Poi ci si chiede perché il box office italiano sia in calo rispetto all’anno scorso da otto mesi di fila, complice anche l’effetto dei mercoledì a 2 euro: ma non sarà forse il caso d’interrogarsi sulla qualità dei contenuti che vengono proposti al pubblico, sulla difficoltà di emergere dei giovani autori, sulla difficoltà in generale del cinema di qualità di trovare un adeguato spazio in sala e di conseguenza monetizzare le altre finestre di sfruttamento?

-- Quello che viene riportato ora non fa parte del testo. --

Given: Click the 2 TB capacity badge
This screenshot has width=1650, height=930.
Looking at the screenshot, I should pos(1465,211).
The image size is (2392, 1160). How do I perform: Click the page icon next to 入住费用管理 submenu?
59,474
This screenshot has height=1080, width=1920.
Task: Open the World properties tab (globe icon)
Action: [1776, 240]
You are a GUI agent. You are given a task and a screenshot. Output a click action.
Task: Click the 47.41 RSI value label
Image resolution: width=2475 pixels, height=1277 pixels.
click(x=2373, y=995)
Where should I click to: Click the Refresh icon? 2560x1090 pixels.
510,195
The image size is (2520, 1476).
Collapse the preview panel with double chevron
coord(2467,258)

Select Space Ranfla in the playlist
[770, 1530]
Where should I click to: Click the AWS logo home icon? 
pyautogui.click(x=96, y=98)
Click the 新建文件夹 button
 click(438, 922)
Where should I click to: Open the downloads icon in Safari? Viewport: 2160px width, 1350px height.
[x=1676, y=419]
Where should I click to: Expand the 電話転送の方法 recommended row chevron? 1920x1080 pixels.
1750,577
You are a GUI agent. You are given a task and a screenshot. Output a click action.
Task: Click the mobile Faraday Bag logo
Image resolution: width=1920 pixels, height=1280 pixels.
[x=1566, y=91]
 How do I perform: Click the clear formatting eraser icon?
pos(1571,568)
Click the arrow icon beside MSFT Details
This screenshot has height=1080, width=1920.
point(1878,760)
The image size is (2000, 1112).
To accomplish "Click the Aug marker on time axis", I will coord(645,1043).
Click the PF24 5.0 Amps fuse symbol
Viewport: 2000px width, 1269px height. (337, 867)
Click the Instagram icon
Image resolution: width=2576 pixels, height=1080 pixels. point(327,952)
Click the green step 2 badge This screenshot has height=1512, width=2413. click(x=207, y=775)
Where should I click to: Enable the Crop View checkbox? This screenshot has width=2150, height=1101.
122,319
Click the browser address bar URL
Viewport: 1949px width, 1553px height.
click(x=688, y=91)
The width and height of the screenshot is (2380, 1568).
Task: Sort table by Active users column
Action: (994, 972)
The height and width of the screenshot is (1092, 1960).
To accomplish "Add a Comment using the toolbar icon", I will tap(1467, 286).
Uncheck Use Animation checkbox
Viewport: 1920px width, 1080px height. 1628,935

Si parla poi spesso della difficoltà per i film europei, ed italiani in particolare, di essere esportati all’estero: il 63% dei film europei non viaggia oltre i confini nazionali. Si pensa inoltre spesso al successo di un film osservando i dati del box office.

Tuttavia bisogna sempre pensare che, nel sistema italiano, il produttore che gode di finanziamenti a fondo perduto non è granché incentivato a recuperare l’investimento, cosa che avviene invece, ad esempio, nel cinema indipendente americano, che ha quest’anno dominato agli Oscar, soprattutto grazie al mercato estero, che vale ormai spesso più del 70% degli incassi totali di un film.

Scrive l’economista Roberto Perotti che «(…) in Italia, per ogni euro di investimento in produzioni cinematografiche, oltre 50 centesimi (…) vengono dallo stato; in Francia e Gran Bretagna, circa 30 centesimi. Data l’ossessione dei francesi per la “eccezione culturale” del loro paese, è quindi probabile che l’Italia sia il paese con il più alto tasso di sussidio al mondo».

Ed in effetti fino al 2016 lo Stato erogava al cinema duecento milioni di euro annui, frutto di decine di programmi diversi, che aumenteranno del 60% fino ad almeno 400 milioni con la nuova Legge Cinema. Si attenua però perlomeno l’ipocrisia del “criterio culturale”, visto che d’ora in poi solo il 18% dei fondi sarà assegnato su criteri selettivi, inclusi ad esempio gli aiuti a giovani autori, piccole sale e startup.

La nuova Legge Cinema abolisce dunque le commissioni ministeriali per l’attribuzione dei finanziamenti in base al cosiddetto “interesse culturale” e introduce un sistema di incentivi automatici per le opere di nazionalità italiana. Accanto alle agevolazioni fiscali, nascono i contributi automatici la cui quantificazione avviene secondo parametri oggettivi che tengono conto dei risultati economici, artistici e di diffusione: dai premi ricevuti al successo in sala. I produttori e i distributori cinematografici e audiovisivi riceveranno i contributi per realizzare nuove produzioni.

Se tutto va come previsto dalla legge quindi, i produttori di “The Startup”, visto il flop totale del film, dovranno accendere il loro futuro attingendo la prossima volta a risorse diverse da quelle pubbliche, che potranno invece finalmente essere utilizzate meglio, si spera.

In generale, sarebbe auspicabile una minore avversione al rischio di produzione ed un orientamento maggiore ai criteri di mercato, quali fondi di finanziamento privati, co-produzioni, accordi quadro di distribuzione, meccanismi di pre-sales: solo così il cinema avrà la possibilità di diventare davvero un’industria florida ed in grado di autosostenersi, a prescindere dalla disponibilità di risorse pubbliche.